O valor do translado do corpo é de cerca de R$ 15 mil, por isso a família espera conseguir ajuda da Defensoria Pública de São Paulo. O corpo segue no Instituto Médico Legal (IML).
O g1 procurou posicionamento do governo de São Paulo e aguarda resposta.
Responsabilidade do estado
Na decisão, a magistrada aplicou o artigo 37, §6º, da Constituição Federal, que prevê a responsabilidade objetiva da administração pública na modalidade de risco administrativo.
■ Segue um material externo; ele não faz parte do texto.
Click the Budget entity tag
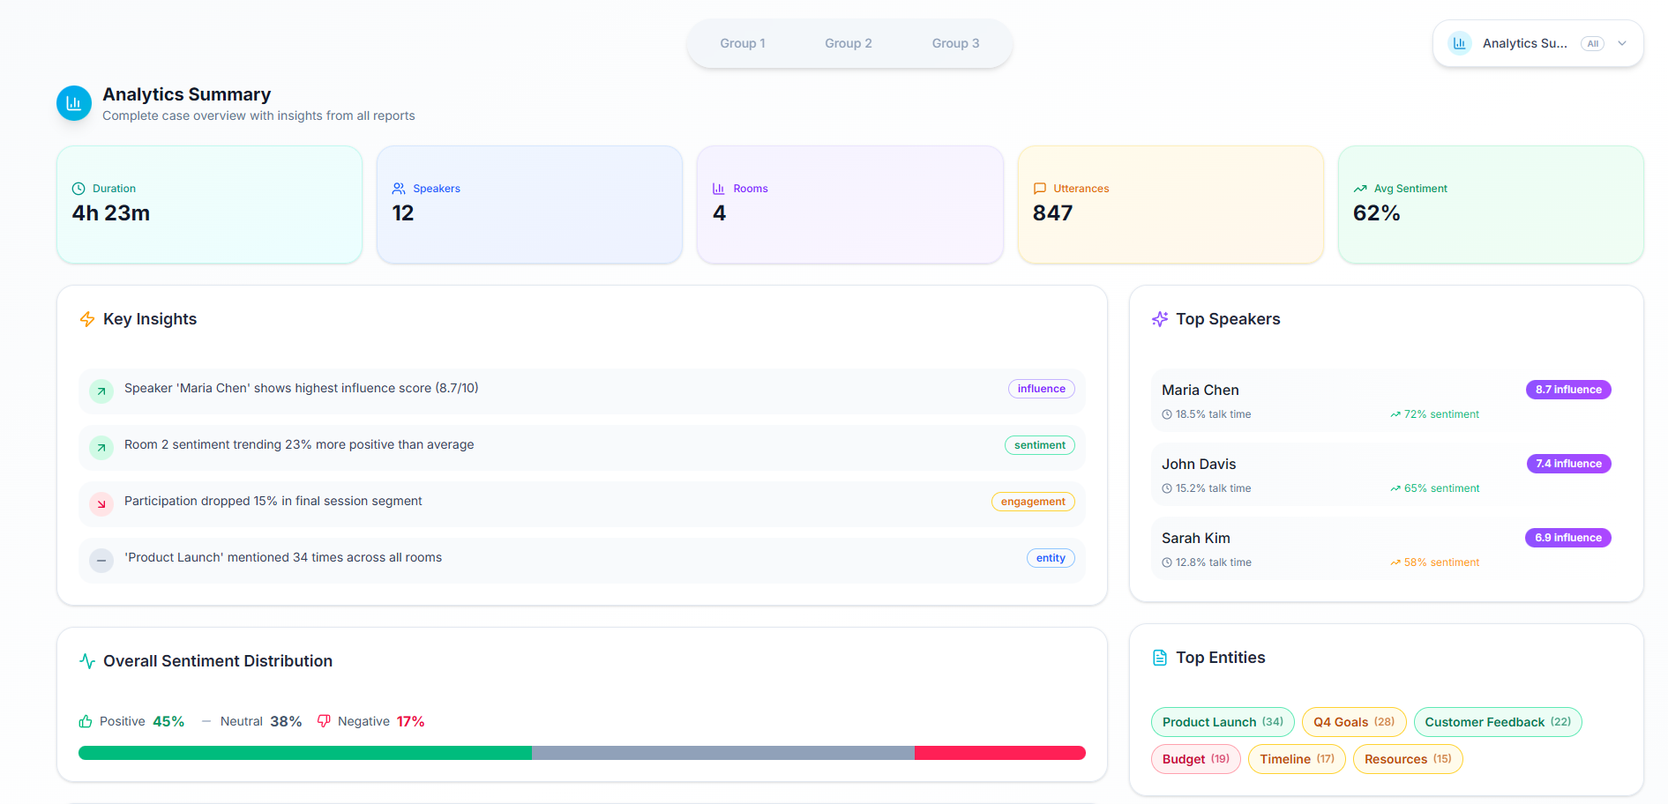This screenshot has width=1668, height=804. [1196, 759]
Isso significa que não é necessário provar se o policial agiu de propósito ou por descuido — basta demonstrar que a ação dele resultou no dano. Segundo a juíza, não houve nada que tirasse a responsabilidade do estado, como um imprevisto, uma fatalidade ou a culpa ser apenas da vítima.
“Estão presentes os elementos para a configuração da responsabilidade estatal: ação de um agente público, dano e nexo causal entre ambos”, escreveu a magistrada.
Custos com traslado
Com base no artigo 948 do Código Civil, que prevê reparação com despesas de funeral e luto, a juíza estendeu o entendimento para incluir o custeio do traslado do corpo para outro estado, atendendo pedido de Micaele Soares de Sousa, irmã da vítima e representante da família.
Agora, a autora da ação terá 30 dias para complementar a petição inicial, com pedido principal de indenização. Após essa etapa, o estado poderá apresentar contestação.
Quem era Jeferson
Com o sonho de ser jogador de futebol e enfrentando uma batalha contra o vício, Jeferson de Souza foi executado aos 24 anos com tiros de fuzil por policiais militares no Centro de São Paulo.
O caso aconteceu em 13 de junho, mas as imagens chocantes do jovem, que vivia em situação de rua, chorando e rendido antes de ser morto foram divulgadas no início de agosto pela TV Globo.
Jeferson saiu de Craíbas, município com cerca de 24 mil habitantes, no interior de Alagoas, em 2019, logo após a morte da mãe. A irmã da vítima, Micaele Soares, contou ao g1 que o irmão deixou a família em busca de oportunidades de emprego e uma vida melhor em São Paulo.
“A minha mãe faleceu. A gente não tem mãe nem pai. Ele foi embora em busca de trabalho. Ele tinha um sonho muito grande de ser jogador de futebol. Foi em busca de melhora”, compartilhou Micaele emocionada.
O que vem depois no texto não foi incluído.